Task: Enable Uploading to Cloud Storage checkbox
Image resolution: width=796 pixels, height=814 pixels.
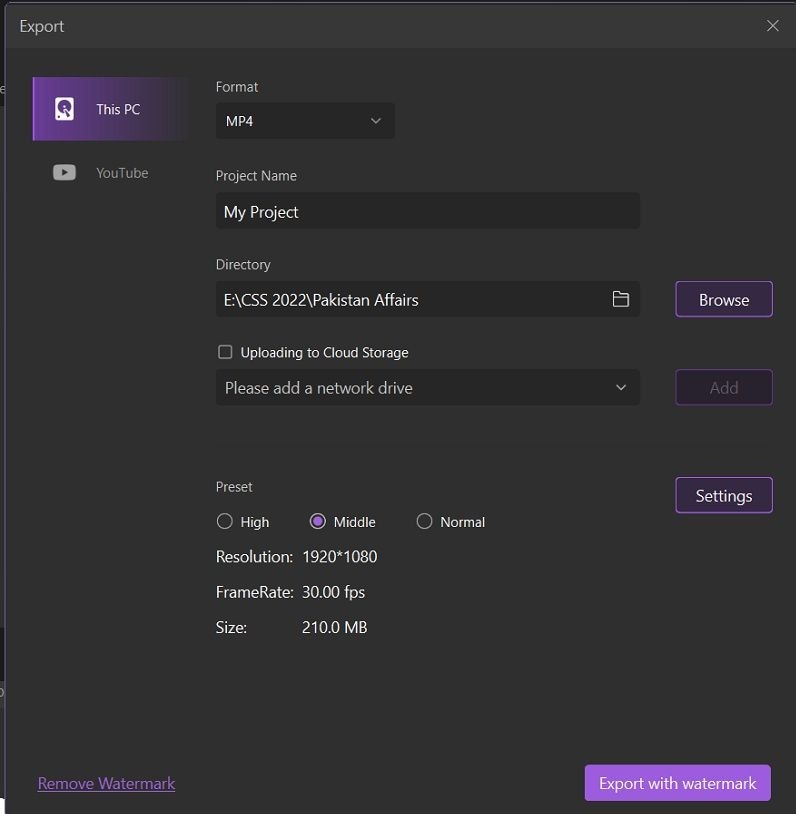Action: click(225, 352)
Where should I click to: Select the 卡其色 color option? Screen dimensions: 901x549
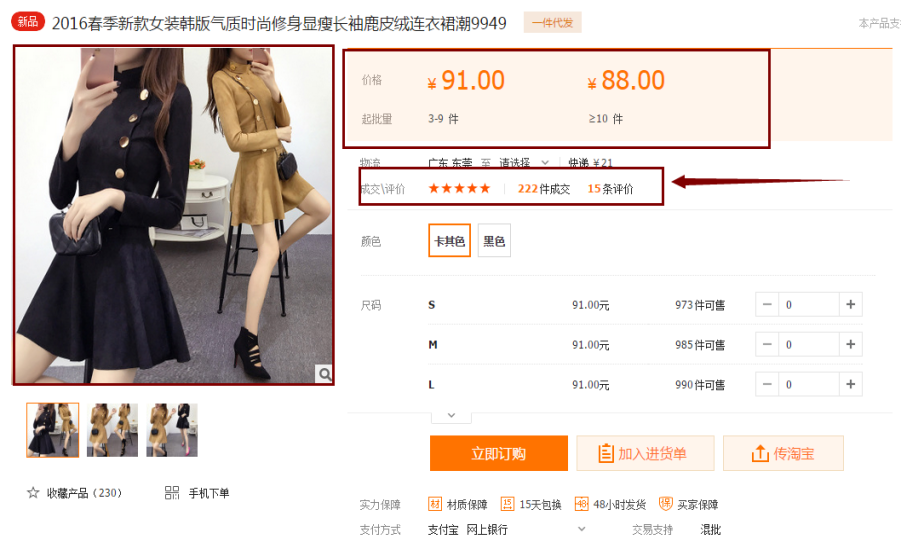click(449, 241)
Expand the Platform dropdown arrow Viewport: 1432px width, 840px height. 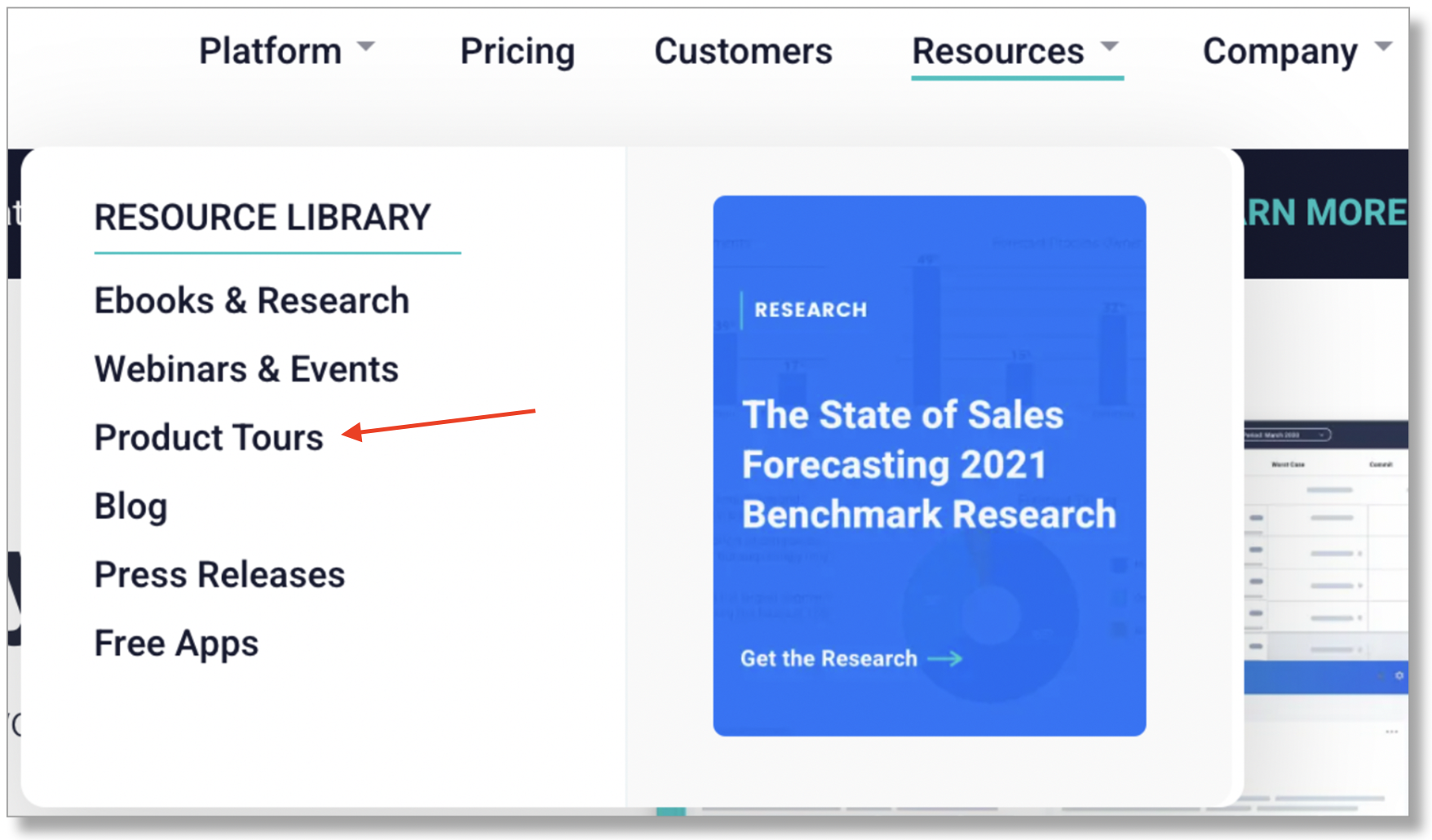(366, 46)
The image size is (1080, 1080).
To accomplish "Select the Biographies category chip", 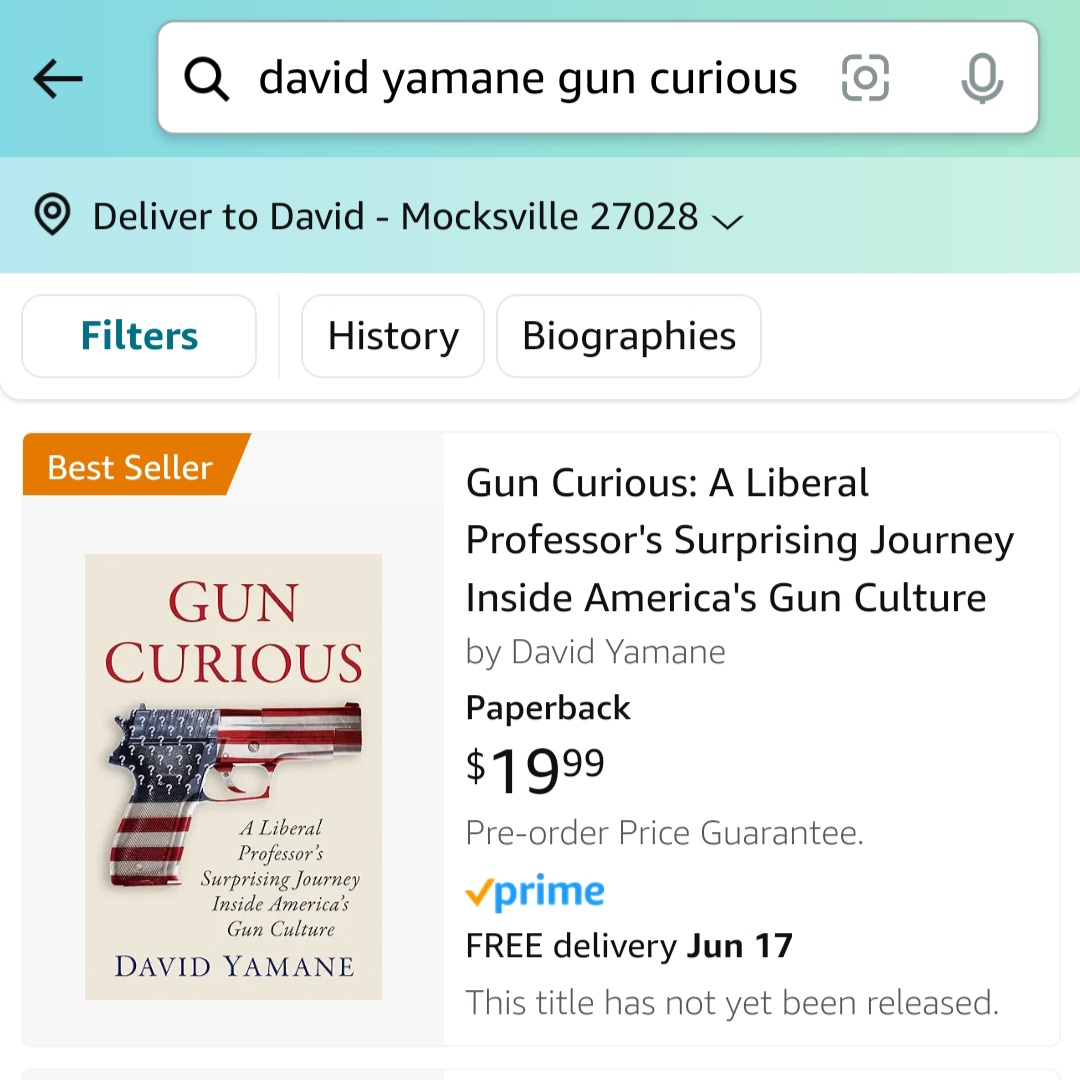I will pyautogui.click(x=629, y=336).

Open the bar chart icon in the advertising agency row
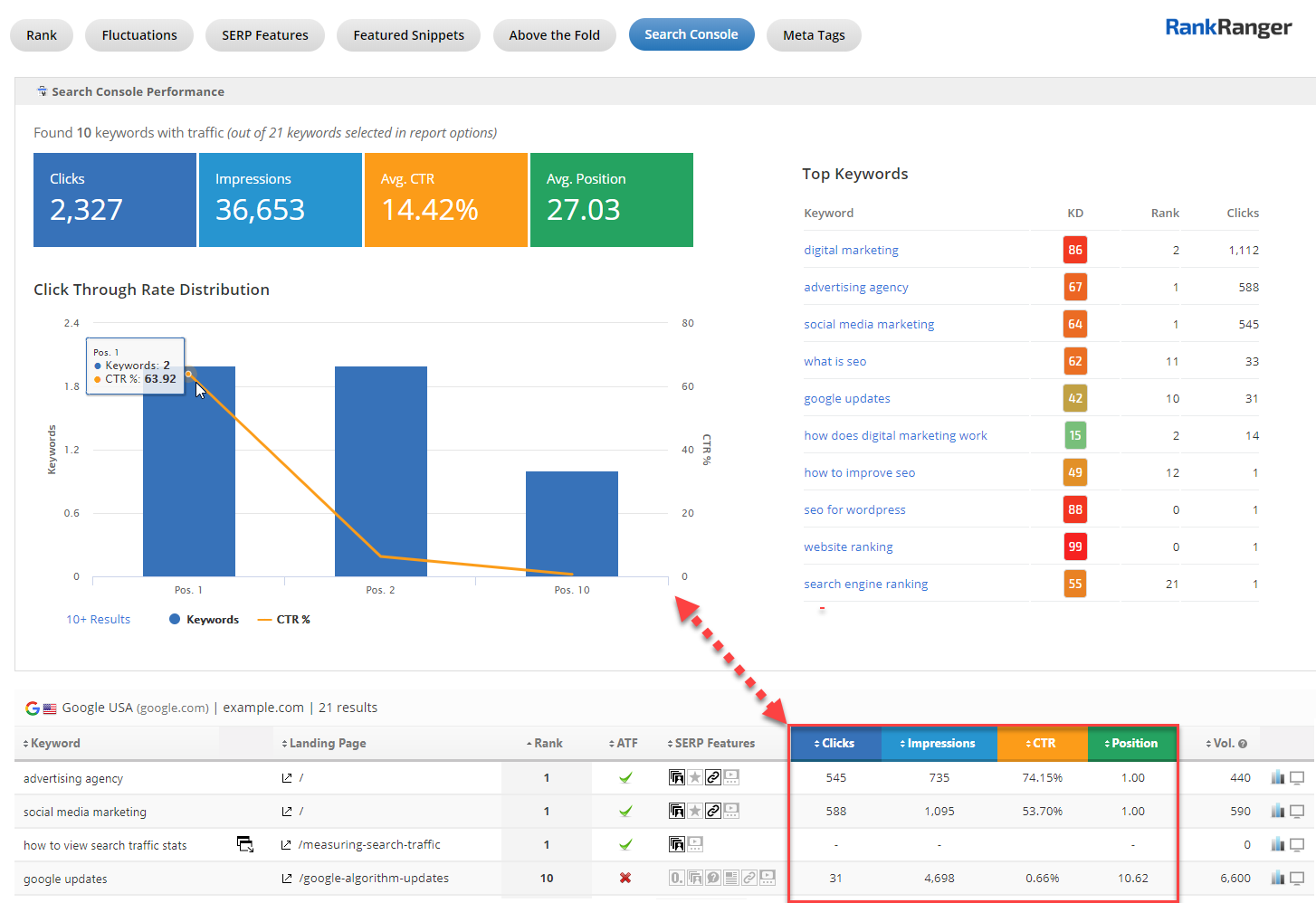tap(1277, 777)
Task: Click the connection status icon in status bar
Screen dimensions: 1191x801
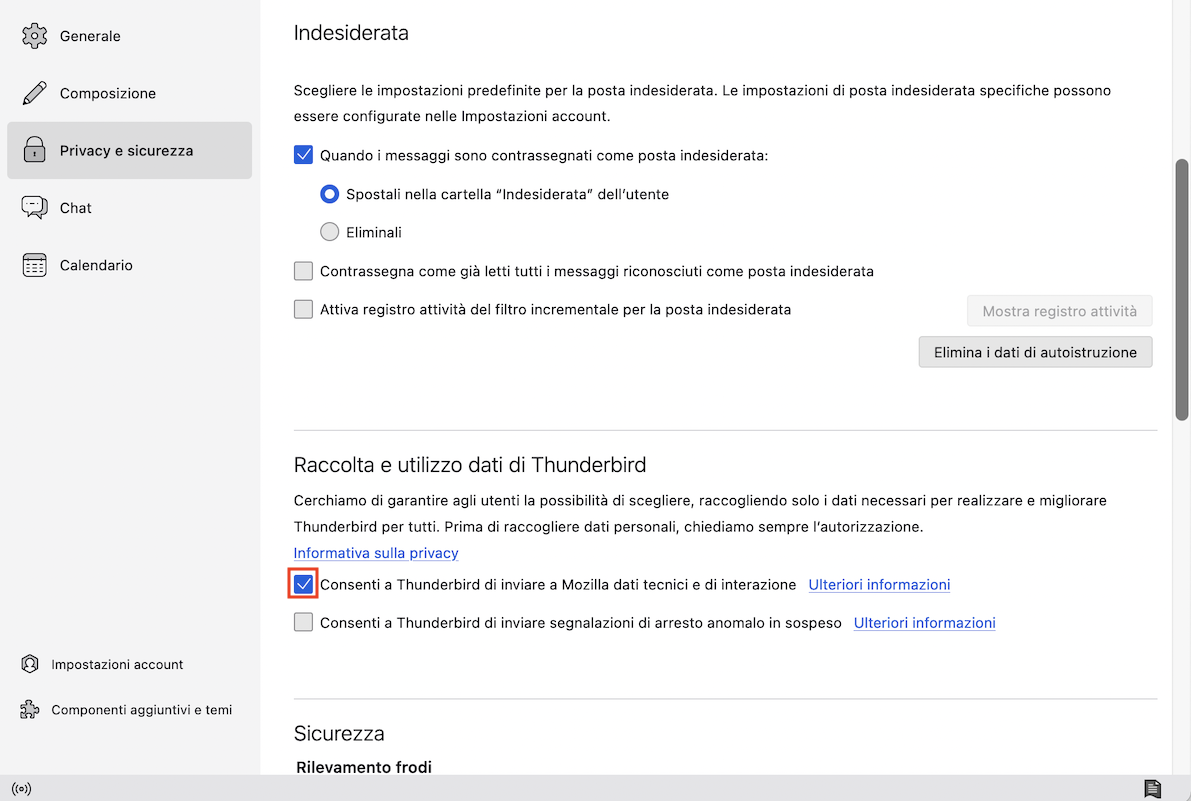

- - -

**What the task asks**
Print again, word for word, every line from the line with "Task: Click the" to the final line of the records, inclusive; skip the pictures.

**Task solution**
Task: Click the connection status icon in status bar
Screen dimensions: 1191x801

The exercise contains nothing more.